The Case for Genome Editing: Two Sets of Arguments

There are two sets of arguments for introducing CRISPR and other gene editing technologies into the clinic, provided that safety concerns are properly addressed. In this section I first outline the first group of arguments, which concerns the benefits of genome editing for future children (and their children too) and for prospective parents (Gyngell et al. 2016; Reyes and Lanner 2017). In the following section, I present additional reasons why genome editing could be a morally preferable alternative to PGD: genome editing would not be subjected to some of the critiques moved against PGD.

The moral reasons that ground the case for PGD (the welfare of future children and the reproductive autonomy of prospective parents; Pennings et al. 2007; Buchanan et al. 2001; Harris 1992) can be extended to defend the clinical use of genome editing in reproduction. It is widely accepted that reproductive autonomy and respect for parental discretion in reproduction are values worth defending 4 (Buchanan et al. 2001; Harris 1992; Robertson 1996). With respect to reproductive autonomy, genome editing would be comparatively better than PGD: it would offer an alternative to this technology for those aforementioned cases where PGD is not effective or for prospective parents who wish to increase their chances of having mutation‐free embryos. In this sense, genome editing could be said to enhance reproductive autonomy. With respect to the welfare of the child, the case in favour of genome editing seems prima facie stronger than the case in favour of PGD. Unlike the latter technology, whereby embryos implanted can be carriers of the parents’ mutated gene, genome editing would allow modification of the genetic makeup of embryos who would consequently develop into mutation‐free offspring. In other words, genome editing would prevent the occurrence of genetic diseases in future generations, while PGD can sometimes only prevent the occurrence of genetic diseases in the child that develops from the implanted embryo (Gyngell et al. 2016).

There are, however, other arguments in favour of preferring genome editing to PGD. PGD is a contested practice as its scopes are not therapeutic (i.e. PGD does not treat embryos) but rather selective (i.e. PGD selects the embryos that should be transferred in utero. Asch and Barlevy 2012; Parens and Asch 2003). PGD as a means to select embryos that have a decreased risk of developing into a child with a genetic condition is seen as ethically troubling for two reasons: firstly, because it goes against the traditional ends of medicine and ‘selects out’ rather than ‘cures’ persons affected by genetic conditions (MacKellar and Bechtel 2014), and secondly, because decisions on which embryos should be selected are said to embody value judgements regarding people living with certain disabilities (Knoppers et al. 2006; Parens and Ash 2003), a critique of screening technologies that became known as the ‘expressivist argument’ or ‘expressivist objection’ (Buchanan 1996; Shakespeare 2006).

Selection versus Therapy

PGD (at the moment) and CRISPR (potentially in the future) are two technologies that enable similar ends: in both cases, these technologies increase the chances of giving parents genetically related offspring unaffected by specific genetic conditions. Despite the similarity of the outcomes (i.e. healthy child), the means used are rather different. PGD is a form of genetic testing that allows screening for abnormalities in early embryos and to subsequently implant only those with a decreased risk of developing a certain condition. Instead, CRISPR and other gene editing technologies are tools for gene therapy that allow the modification of embryos or of gamete cells in order to avoid the occurrence of certain conditions in the future child (and in future generations).

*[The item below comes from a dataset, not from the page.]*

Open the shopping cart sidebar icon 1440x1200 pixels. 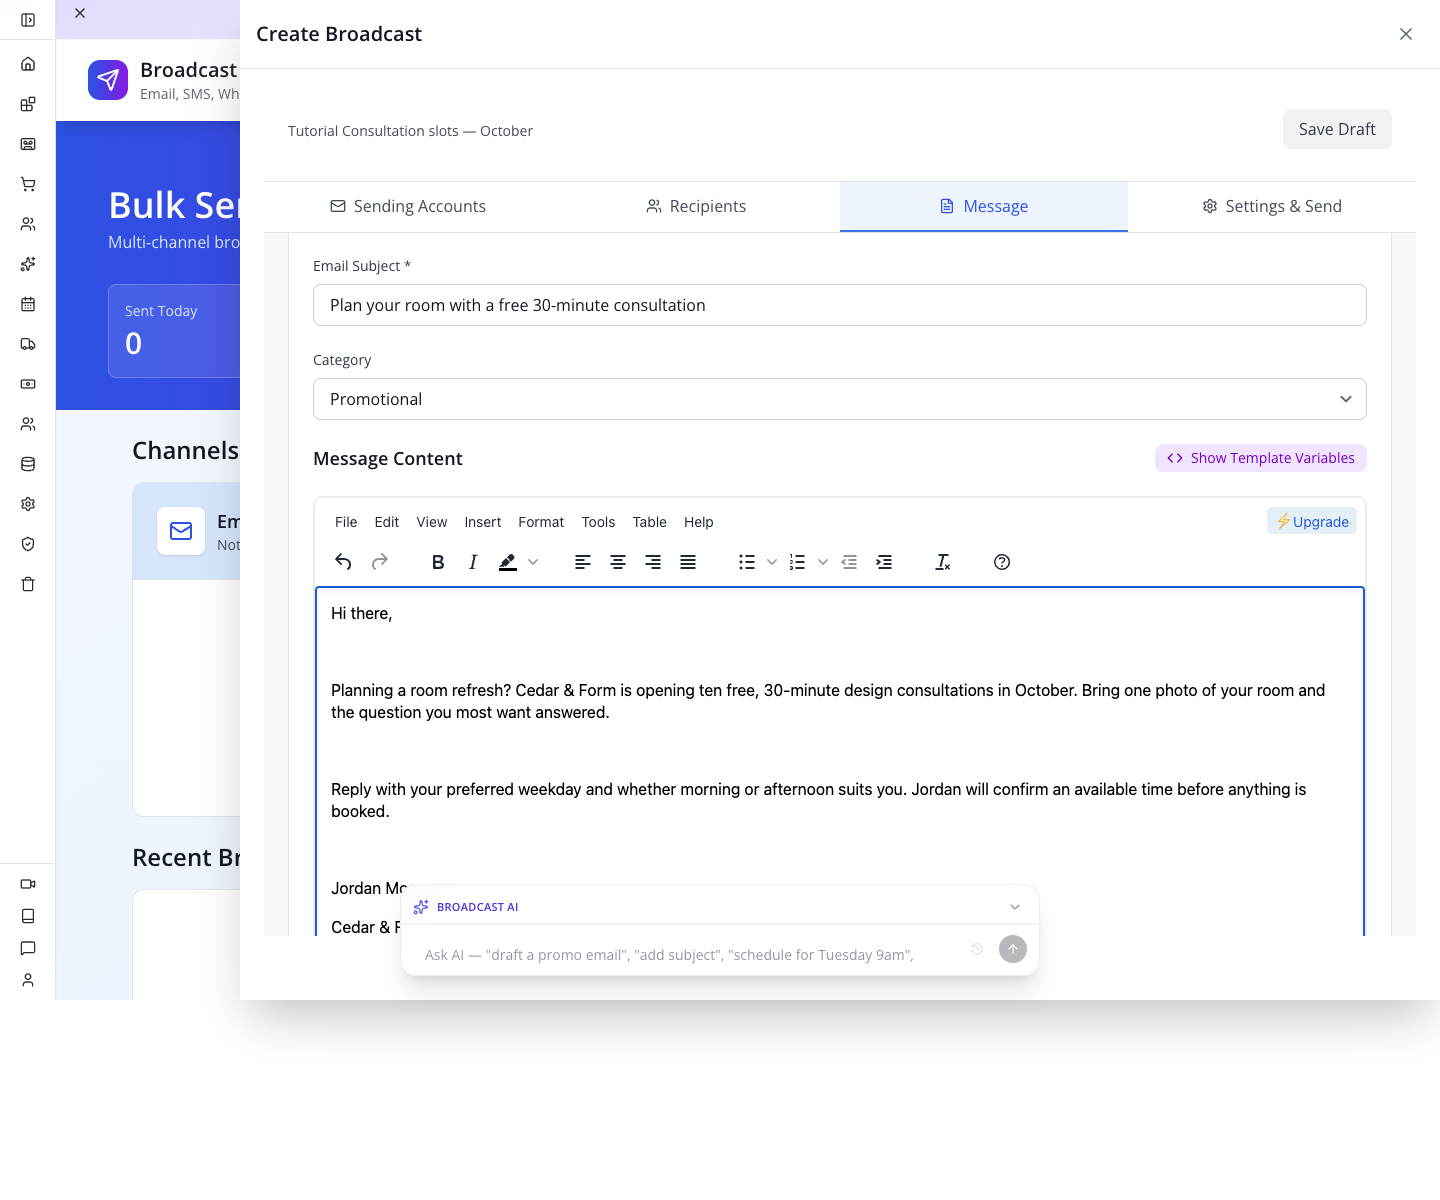coord(28,184)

Following this distinction of means, there is a sense that while PGD entails the selection of embryos, CRISPR is more akin to therapy . At this point, however, it is important to note that CRISPR and other genome editing technologies can be considered both therapeutic and non‐strictly‐therapeutic (or, following Wrigley et al. “pre‐emptively therapeutic”; Wrigley et al. 2015, p. 636). I am not trying to violate Aristotle’s principle of non‐contradiction on the impossibility that contradictory assertions can be both true at the same time here. What I mean is rather that whether these technologies are therapeutic depends on what sort of factual and moral considerations are taken into account. If the focus is on the prospective parents, then CRISPR can be considered therapeutic in some instances because it could be a solution (or a treatment?) for those couples who would not otherwise be able to conceive children that are related to them and that are free from the risk of developing (or have a decreased risk to develop) the condition that affects them.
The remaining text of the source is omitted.